Without hesitation, she answered, “When Reese was born.”

[Mom’s mouth hanging open, speechless, amazed at God, really]

That part really got me.  The thing I thought would be the hardest thing for her turned out to be the best thing.  That blows my mind.

Is God Actually Good?

I listened to an interview with an author I admire the other day.  In it, he recalled how his best selling book came to be.  It had been a really difficult year for them.  They’d lost everything financially, he was working 3 jobs to try to rebuild, and Christmas was coming.

His wife asked him to write something for their kids instead of trying to buy gifts.  He said she was thinking he’d write 4 pages.  Instead, he wrote a book, took it to Kinko’s, printed 15 copies, gave some to his friends and the rest to his kids.  Subsequently, his friends sent it to a publisher and it’s sold 20 million copies since.  

What really stood out to me in this story, even though he didn’t say it directly, was that the book wouldn’t have been written if God hadn’t allowed him to lose all of his money.  He wasn’t an aspiring author.  He never planned to publish the book.  But God allowed a painful, difficult situation in order to move him toward something bigger.  

I think this speaks to who God is.  He really is good.  He really is love.  That’s actually who he is, not just what he is like.  So we can know that everything that he allows to happen to us will turn out to be good for us.  That is just who he is.  That thinking changes all of our thinking.  It has changed my life.

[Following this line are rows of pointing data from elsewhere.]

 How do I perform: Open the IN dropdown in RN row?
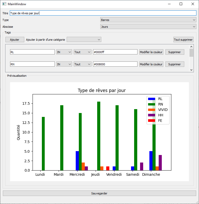point(64,64)
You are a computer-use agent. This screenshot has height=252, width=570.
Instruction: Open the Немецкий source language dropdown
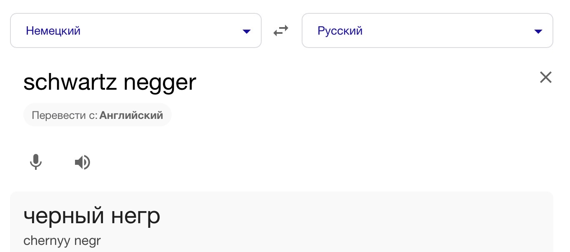point(135,30)
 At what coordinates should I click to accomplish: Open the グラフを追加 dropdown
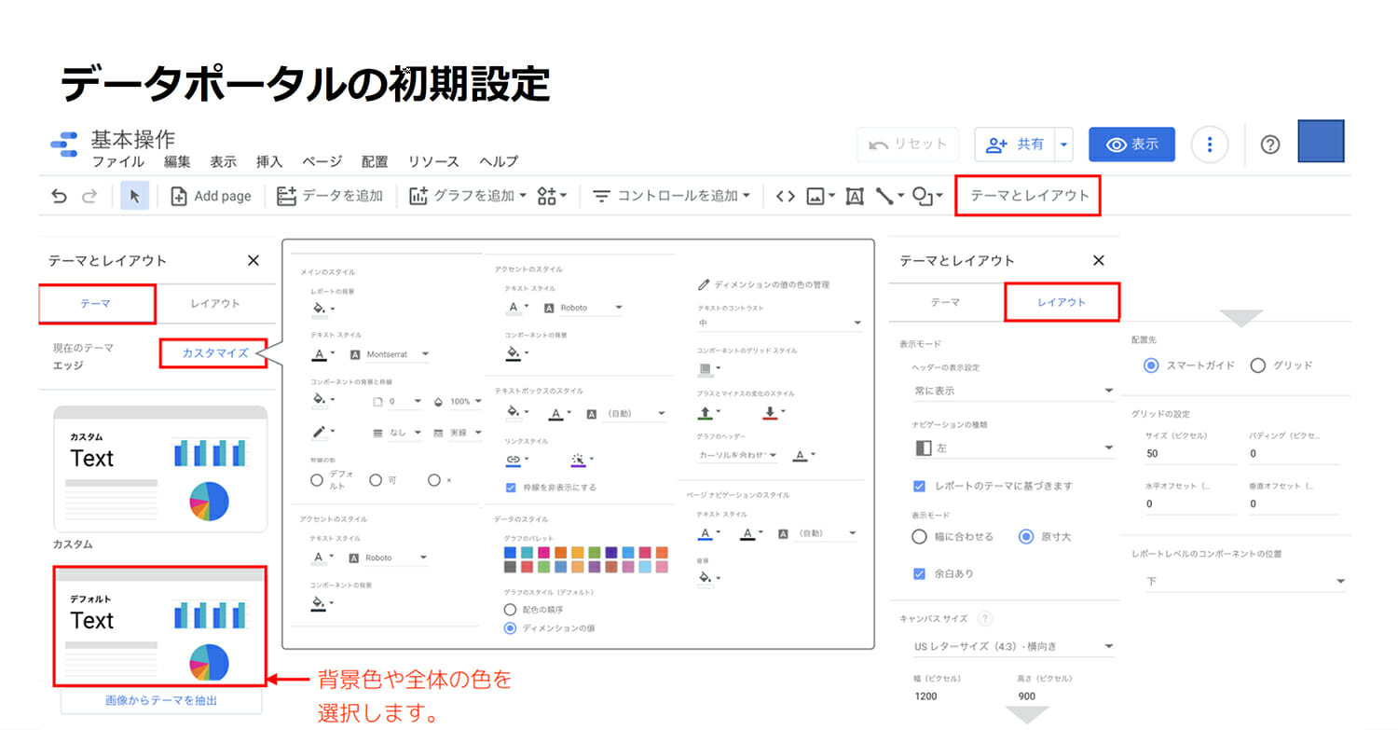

When every thought is framed with the truth that God is actually working things out with goodness in mind, and he actually is involved in my life, there is absolutely nothing that can shake me.  The truth is, if we really believe that God is good.  That God is who he says he is.  Then whatever happens in our lives, whatever disappointments, devastations, discouragements, we can choose to look at them as something God is allowing in our lives for some good purpose.  Hang on and find out what the goodness is.  Aren’t you at least totally curious to see how your painful stuff turns into good?

It Can Still Be Good

You know what?  Just because life doesn’t look the way you thought it would doesn’t mean it can’t be good.  And sometimes those things we think are the hardest are the very things that are pushing us toward our destiny.  Refining us toward unselfishness.  Teaching us to overflow with compassion and love for other people.  I wouldn’t have designed my life like this.  I wouldn’t have chosen the pain.  But in retrospect, seeing all the ways that my pain has allowed God to work out beautiful things, I would not change one thing.  The most beautiful things in my life came as a result of the things I thought would be the worst.  It overwhelms me as God unveils pieces of his mysterious ways when I least expect it.  Hold on for the good stuff.